Surveying the State’s circumstantial evidence—controlling behavior and a difficult relationship with Victim; access to a gun matching the murder caliber; being the last person to see Victim alive; changing shirts; and trace GSR on the shorts—the court found none of it, considered together, produced the requisite substantial evidence. Each piece had a plausible innocent explanation Redding placed before the jury and that was at least partially corroborated by independent witnesses. The court compared the case to a line of South Carolina directed-verdict reversals where fingerprint evidence, burn-pile items, victim’s belongings, or financial-motive evidence raised suspicion without establishing guilt: State v. Arnold, 361 S.C. 386 (2004); State v. Mitchell, 341 S.C. 406 (2000); State v. Bostick, 392 S.C. 134 (2011); and State v. Lollis, 343 S.C. 580 (2001). The court concluded the State’s evidence “rise[s] only to a mere suspicion of guilt” and reversed the conviction.
Key Takeaways
- Circumstantial evidence comprising a difficult domestic relationship, theoretical access to the murder weapon, last-known-contact with the victim, a clothing change, and trace GSR on clothing does not constitute “substantial circumstantial evidence” sufficient to survive a directed verdict motion when the defendant presents plausible, corroborated innocent explanations for each item.
- A directed verdict of acquittal is required when the State’s evidence raises only a suspicion of guilt, even if a jury might speculate that the defendant is guilty; the “any evidence” standard is not met by a collection of individually ambiguous circumstantial facts that yield no reasonable inference of guilt beyond reasonable doubt when viewed in combination.
- Fingerprint absence on a shell casing, absence of GSR on hands (with expert concession of transferability), and DNA on a door consistent with the defendant’s own explanation of touching the victim do not supply the additional quantum of proof needed to push from suspicion to substantial evidence.

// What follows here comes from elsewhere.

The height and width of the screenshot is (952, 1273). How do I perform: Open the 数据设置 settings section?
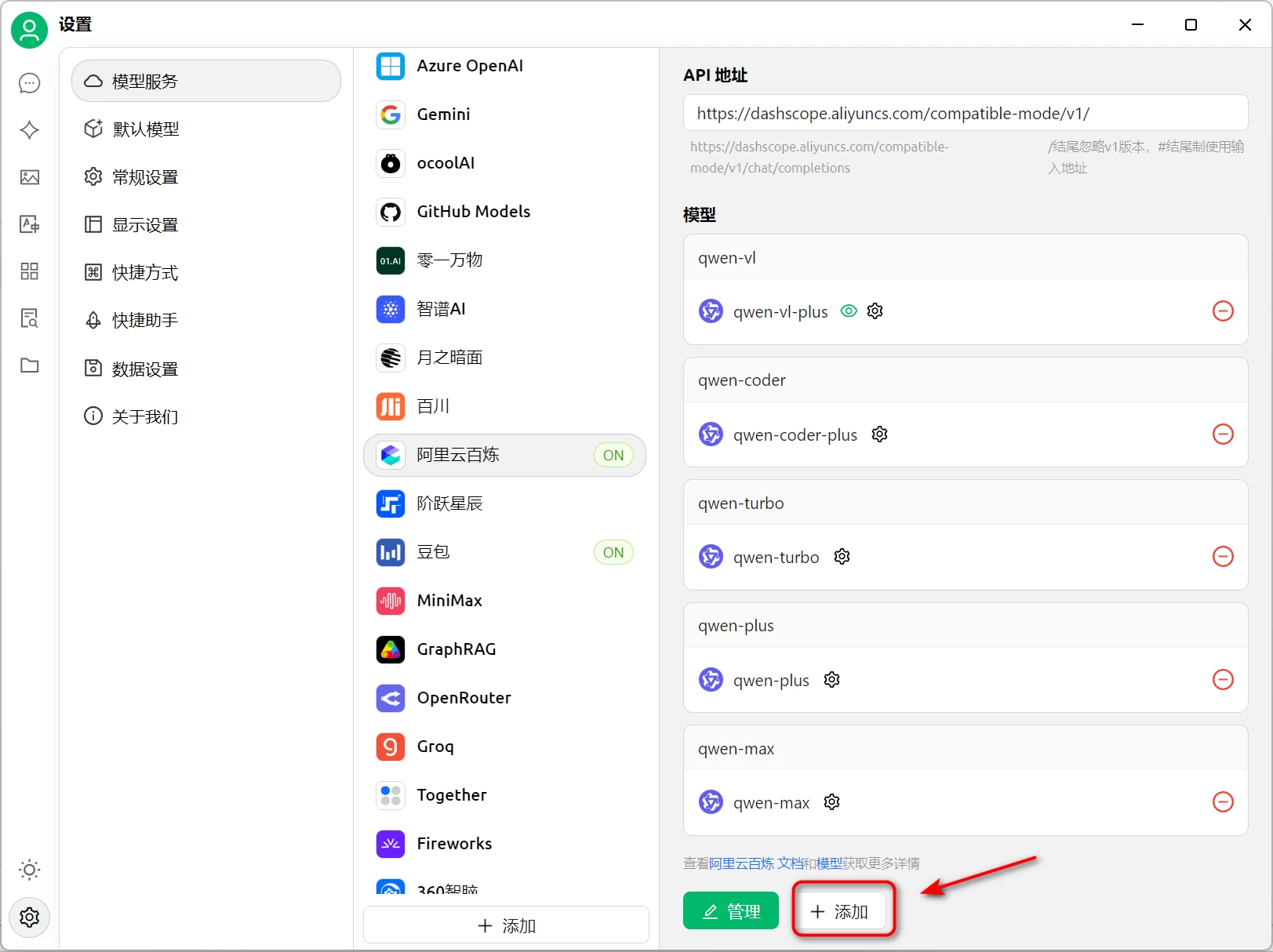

- A strong alibi corroborated by objective cell-phone-tower data and multiple witnesses who observed nothing unusual is a significant factor in the directed-verdict calculus—particularly when the State cannot establish the victim’s time of death within the alibi window.
Why It Matters
Domestic-violence homicide prosecutions often depend heavily on opportunity and relationship evidence in the absence of direct proof. Redding is a reminder that the directed-verdict standard, while deferential to the State on appeal, has real teeth when the defendant presents a corroborated alibi and the physical evidence supports alternative explanations. Prosecutors should evaluate whether they can establish a specific window of opportunity consistent with the evidence before relying on circumstantial motive-and-access proof alone.

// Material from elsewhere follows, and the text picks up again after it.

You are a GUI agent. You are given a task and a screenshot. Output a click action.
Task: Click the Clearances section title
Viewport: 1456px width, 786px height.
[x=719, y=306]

Defense practitioners in South Carolina courts should note the court’s careful survey of the directed-verdict case law: Arnold, Mitchell, Bostick, and Lollis each illustrate the point that a collection of individually suggestive facts does not become substantial when no individual fact amounts to proof and the defendant has offered plausible countervailing evidence. If your client has a corroborated alibi and the physical evidence is ambiguous, a directed verdict motion made and renewed at the close of the State’s case is not just a formality—it can be a winning argument on appeal.